Build Dataset For Fine-Tuning and Evaluation with LLM | Sentiment Analysis for Financial News

Venelin Valkov·
5 min read

Based on Venelin Valkov's video on YouTube. If you like this content, support the original creators by watching, liking and subscribing to their content.

TL;DR

Filter financial news by a recent date window (after early August through Aug 23) to reduce overlap with model training data.

Briefing

A practical workflow for building a sentiment-labeled dataset from financial news using a fast large language model (LLM) is the core takeaway: take recent Yahoo Finance news articles, convert them into a clean text format, run Gemini 2.5 Flash White to label each item as positive/negative/neutral, then store the results for later evaluation and fine-tuning.

The process starts with data selection and formatting.

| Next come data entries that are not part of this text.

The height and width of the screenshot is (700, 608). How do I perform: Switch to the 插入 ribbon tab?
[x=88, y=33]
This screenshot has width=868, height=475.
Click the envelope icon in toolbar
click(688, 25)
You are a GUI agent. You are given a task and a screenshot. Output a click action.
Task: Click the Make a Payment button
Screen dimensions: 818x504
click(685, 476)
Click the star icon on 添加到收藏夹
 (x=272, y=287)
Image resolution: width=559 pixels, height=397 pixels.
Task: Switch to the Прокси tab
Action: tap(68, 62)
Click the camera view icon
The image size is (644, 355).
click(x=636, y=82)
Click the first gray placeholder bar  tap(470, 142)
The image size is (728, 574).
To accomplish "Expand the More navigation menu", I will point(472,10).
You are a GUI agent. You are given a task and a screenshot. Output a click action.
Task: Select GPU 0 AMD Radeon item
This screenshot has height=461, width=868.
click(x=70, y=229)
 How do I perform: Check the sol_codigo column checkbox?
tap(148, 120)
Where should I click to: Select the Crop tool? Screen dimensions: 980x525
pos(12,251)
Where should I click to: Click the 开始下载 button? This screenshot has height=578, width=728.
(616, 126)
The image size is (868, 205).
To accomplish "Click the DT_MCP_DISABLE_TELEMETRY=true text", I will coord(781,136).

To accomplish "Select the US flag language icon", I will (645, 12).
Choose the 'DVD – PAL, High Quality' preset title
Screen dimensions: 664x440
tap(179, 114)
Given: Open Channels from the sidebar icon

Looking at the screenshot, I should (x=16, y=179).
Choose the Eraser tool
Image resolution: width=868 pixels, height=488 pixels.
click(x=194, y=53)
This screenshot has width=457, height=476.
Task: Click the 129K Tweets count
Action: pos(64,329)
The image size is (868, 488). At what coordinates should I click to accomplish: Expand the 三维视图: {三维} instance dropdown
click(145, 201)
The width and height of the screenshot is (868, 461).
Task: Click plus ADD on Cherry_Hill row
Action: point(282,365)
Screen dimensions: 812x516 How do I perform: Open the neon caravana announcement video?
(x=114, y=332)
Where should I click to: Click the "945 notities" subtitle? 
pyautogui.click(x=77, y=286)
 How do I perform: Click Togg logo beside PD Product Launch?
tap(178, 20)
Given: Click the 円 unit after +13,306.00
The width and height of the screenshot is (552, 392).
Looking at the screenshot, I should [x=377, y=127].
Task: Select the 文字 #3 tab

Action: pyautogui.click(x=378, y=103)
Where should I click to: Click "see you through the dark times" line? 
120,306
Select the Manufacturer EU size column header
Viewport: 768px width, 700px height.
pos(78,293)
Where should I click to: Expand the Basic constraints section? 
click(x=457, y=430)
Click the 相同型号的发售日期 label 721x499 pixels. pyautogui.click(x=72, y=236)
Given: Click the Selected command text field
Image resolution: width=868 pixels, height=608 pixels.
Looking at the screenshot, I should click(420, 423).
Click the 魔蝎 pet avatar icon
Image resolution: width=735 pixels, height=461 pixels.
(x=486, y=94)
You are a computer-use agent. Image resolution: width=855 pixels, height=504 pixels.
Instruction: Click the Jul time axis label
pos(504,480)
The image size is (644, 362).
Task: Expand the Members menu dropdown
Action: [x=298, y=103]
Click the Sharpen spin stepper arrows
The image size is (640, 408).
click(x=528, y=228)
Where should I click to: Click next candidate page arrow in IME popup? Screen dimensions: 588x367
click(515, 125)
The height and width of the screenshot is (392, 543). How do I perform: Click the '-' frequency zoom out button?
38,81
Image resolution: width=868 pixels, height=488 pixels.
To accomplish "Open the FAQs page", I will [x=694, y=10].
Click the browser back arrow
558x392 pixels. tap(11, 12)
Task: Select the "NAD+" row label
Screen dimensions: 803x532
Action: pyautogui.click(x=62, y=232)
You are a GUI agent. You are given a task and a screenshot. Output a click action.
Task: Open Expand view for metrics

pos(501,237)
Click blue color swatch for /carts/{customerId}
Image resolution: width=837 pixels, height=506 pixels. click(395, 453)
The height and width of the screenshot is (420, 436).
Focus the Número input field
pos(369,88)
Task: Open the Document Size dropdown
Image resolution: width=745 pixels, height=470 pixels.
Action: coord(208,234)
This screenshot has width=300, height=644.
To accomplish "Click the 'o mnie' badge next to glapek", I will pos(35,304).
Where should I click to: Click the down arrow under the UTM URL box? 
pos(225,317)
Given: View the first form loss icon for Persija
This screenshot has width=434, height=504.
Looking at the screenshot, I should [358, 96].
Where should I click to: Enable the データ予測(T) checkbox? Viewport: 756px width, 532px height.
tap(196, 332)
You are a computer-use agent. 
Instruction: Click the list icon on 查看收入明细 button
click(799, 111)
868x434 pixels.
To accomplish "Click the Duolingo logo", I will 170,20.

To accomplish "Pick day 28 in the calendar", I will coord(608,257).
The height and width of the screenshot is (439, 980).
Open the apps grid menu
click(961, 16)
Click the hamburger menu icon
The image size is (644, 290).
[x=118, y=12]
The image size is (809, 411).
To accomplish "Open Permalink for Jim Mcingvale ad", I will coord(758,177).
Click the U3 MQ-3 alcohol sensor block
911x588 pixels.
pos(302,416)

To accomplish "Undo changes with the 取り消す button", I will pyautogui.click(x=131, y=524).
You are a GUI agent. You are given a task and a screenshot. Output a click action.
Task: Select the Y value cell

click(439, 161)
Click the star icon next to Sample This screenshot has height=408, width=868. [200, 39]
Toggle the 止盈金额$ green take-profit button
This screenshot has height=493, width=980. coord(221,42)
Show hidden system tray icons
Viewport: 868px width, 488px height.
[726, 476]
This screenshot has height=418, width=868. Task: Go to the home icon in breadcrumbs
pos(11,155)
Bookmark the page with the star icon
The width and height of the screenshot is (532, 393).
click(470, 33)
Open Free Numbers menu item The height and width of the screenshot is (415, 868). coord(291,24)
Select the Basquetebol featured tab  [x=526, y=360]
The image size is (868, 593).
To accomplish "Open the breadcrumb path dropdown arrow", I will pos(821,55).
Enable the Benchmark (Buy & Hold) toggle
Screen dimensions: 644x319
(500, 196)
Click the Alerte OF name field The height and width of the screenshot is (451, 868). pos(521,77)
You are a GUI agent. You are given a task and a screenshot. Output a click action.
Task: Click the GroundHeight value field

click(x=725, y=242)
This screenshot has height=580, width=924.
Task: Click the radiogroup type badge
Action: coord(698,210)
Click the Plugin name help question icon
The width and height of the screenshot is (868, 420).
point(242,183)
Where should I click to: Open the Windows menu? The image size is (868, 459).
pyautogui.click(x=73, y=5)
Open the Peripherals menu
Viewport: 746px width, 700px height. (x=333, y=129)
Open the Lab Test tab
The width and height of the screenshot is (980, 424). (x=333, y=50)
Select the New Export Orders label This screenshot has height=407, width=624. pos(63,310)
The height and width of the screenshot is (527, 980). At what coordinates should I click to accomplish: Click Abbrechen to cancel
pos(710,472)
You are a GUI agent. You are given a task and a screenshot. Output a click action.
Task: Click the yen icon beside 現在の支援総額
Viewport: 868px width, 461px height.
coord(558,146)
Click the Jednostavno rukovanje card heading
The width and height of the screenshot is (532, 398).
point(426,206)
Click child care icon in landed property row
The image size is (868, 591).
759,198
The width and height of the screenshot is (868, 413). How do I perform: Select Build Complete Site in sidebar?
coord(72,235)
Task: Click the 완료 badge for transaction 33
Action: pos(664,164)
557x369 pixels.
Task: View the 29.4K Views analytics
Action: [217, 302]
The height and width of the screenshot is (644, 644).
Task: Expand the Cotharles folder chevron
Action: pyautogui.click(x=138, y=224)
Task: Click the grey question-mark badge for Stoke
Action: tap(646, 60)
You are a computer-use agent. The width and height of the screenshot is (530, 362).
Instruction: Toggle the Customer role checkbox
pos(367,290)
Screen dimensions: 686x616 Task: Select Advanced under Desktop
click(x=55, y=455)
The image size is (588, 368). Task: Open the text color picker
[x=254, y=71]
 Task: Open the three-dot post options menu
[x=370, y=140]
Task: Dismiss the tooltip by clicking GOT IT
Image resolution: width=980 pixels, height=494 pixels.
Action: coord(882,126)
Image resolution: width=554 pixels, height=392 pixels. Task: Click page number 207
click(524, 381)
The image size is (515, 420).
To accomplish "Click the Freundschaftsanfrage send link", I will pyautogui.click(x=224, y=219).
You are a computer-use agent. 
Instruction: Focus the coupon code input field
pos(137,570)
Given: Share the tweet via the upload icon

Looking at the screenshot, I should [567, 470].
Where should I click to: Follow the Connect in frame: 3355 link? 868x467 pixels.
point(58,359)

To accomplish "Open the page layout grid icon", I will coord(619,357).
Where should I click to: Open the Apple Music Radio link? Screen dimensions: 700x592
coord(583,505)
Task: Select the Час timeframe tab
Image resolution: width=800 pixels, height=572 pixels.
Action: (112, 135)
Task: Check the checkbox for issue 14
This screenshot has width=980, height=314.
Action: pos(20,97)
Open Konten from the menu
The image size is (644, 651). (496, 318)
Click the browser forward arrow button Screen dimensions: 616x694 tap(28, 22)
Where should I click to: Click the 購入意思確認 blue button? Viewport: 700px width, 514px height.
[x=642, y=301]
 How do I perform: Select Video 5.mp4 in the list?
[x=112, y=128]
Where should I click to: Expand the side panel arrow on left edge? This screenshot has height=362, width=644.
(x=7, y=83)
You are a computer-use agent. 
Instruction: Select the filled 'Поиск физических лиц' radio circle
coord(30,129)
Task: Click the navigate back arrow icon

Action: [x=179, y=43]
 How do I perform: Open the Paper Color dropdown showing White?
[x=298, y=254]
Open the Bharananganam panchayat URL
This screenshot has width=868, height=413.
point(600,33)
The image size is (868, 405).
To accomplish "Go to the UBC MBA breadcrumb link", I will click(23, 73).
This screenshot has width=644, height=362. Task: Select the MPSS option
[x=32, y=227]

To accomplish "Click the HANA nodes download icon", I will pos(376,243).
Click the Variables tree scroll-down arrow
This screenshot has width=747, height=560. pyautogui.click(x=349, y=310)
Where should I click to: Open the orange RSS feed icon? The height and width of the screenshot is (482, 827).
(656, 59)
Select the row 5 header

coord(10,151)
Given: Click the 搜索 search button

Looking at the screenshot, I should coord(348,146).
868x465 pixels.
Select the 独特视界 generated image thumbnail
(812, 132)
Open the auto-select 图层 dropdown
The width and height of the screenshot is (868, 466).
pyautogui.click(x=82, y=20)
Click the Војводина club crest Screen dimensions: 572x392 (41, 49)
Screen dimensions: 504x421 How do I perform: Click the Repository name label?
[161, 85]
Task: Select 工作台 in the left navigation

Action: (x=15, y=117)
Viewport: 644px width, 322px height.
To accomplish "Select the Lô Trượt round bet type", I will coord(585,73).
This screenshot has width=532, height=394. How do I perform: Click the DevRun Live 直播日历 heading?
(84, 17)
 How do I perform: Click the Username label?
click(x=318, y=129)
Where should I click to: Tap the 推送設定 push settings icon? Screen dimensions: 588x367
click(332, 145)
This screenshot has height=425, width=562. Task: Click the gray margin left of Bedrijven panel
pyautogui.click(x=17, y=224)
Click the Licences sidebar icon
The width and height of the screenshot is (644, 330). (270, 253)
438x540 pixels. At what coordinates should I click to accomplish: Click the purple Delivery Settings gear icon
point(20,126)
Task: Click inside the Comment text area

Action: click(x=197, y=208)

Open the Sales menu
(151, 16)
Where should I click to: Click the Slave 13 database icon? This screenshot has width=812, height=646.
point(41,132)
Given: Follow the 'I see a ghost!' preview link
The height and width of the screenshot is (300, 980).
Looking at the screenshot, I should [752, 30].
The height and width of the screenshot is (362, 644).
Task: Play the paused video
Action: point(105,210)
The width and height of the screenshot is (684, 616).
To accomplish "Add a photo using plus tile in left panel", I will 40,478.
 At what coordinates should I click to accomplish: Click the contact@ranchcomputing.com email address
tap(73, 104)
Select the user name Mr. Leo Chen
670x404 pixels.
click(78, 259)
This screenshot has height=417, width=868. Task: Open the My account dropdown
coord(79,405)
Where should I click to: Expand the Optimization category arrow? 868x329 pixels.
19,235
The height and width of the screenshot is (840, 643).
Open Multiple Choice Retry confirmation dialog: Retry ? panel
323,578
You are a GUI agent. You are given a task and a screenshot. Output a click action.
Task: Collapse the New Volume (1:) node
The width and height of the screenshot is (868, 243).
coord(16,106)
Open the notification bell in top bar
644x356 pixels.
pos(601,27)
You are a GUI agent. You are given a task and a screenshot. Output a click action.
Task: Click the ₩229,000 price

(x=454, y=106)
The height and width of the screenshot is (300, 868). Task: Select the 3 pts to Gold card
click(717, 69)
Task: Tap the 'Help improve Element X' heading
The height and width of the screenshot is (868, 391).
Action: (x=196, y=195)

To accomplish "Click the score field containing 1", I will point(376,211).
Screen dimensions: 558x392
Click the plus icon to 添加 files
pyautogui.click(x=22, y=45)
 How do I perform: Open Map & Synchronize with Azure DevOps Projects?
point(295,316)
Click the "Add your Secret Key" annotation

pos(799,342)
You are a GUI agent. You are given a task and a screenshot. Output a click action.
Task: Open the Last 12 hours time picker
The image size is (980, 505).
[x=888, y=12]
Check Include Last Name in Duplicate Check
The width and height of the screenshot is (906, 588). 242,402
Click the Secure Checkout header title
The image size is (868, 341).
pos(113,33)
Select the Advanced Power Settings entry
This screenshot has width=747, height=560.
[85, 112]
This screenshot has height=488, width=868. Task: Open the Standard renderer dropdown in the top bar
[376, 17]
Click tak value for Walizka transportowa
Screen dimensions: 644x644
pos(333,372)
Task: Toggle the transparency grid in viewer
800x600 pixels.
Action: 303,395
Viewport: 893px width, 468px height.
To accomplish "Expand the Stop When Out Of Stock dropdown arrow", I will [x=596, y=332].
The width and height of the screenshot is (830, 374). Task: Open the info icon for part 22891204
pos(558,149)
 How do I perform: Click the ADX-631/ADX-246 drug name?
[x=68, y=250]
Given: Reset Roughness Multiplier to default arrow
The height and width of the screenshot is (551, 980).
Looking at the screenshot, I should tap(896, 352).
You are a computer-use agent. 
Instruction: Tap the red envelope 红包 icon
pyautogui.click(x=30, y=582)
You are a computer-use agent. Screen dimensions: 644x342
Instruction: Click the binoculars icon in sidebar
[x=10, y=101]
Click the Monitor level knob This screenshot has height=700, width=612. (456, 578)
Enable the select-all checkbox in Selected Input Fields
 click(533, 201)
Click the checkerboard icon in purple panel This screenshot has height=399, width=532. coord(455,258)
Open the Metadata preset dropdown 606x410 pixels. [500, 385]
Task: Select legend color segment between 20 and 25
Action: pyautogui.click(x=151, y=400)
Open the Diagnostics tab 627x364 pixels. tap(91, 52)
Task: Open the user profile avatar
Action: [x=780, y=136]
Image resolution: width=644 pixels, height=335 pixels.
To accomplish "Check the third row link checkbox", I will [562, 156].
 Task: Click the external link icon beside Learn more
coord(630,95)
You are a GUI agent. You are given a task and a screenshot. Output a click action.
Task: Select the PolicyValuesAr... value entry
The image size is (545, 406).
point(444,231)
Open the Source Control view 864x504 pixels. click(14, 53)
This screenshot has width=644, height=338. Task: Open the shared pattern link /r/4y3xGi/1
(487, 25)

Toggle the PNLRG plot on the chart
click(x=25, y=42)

The dataset used comes from the Yahoo Finance “stock news” field, which includes metadata such as related symbols, title, publisher, report date, type, story text, and a link. From each news item, the article body is stored as a list of paragraphs; the workflow turns this into a single text string by taking the title as-is and concatenating the first one or two paragraphs (joined with a newline). It also extracts the relevant company tickers from the “related symbols” field and keeps them as a list. To avoid contamination from model training data, the articles are filtered to a recent window—roughly after early August up to August 23—yielding about 1,000 examples.

Before labeling, the workflow checks text length distribution to ensure the inputs are manageable. Token/word counts show most examples fall within a relatively tight range (roughly 1,000–2,000 words for the bulk of rows), with a few outliers that could be removed if they were extreme (10,000–20,000 words). In this case, trimming isn’t necessary.

For annotation, Gemini 2.5 Flash White is used via the Google API, with an environment variable holding the API key. A prompt instructs the model to classify sentiment into exactly three categories—positive, negative, or neutral—using only the provided title and article text. The prompt is designed to return a minimal output: the model is asked to output only the category name with no extra text. The workflow also sets a “thinking budget,” noting that pushing it too high can worsen results compared with using fewer thinking tokens.

Labeling is then performed row-by-row across the dataset, with a short pause between API calls to avoid rate limits. The run takes about 30–35 minutes for ~1,000 items. Early outputs show a distribution that is heavily skewed toward positive sentiment, with negative and neutral appearing at much lower—though still non-trivial—rates. That imbalance becomes a key checkpoint: even with a strong model, the labels should be reviewed for adequacy.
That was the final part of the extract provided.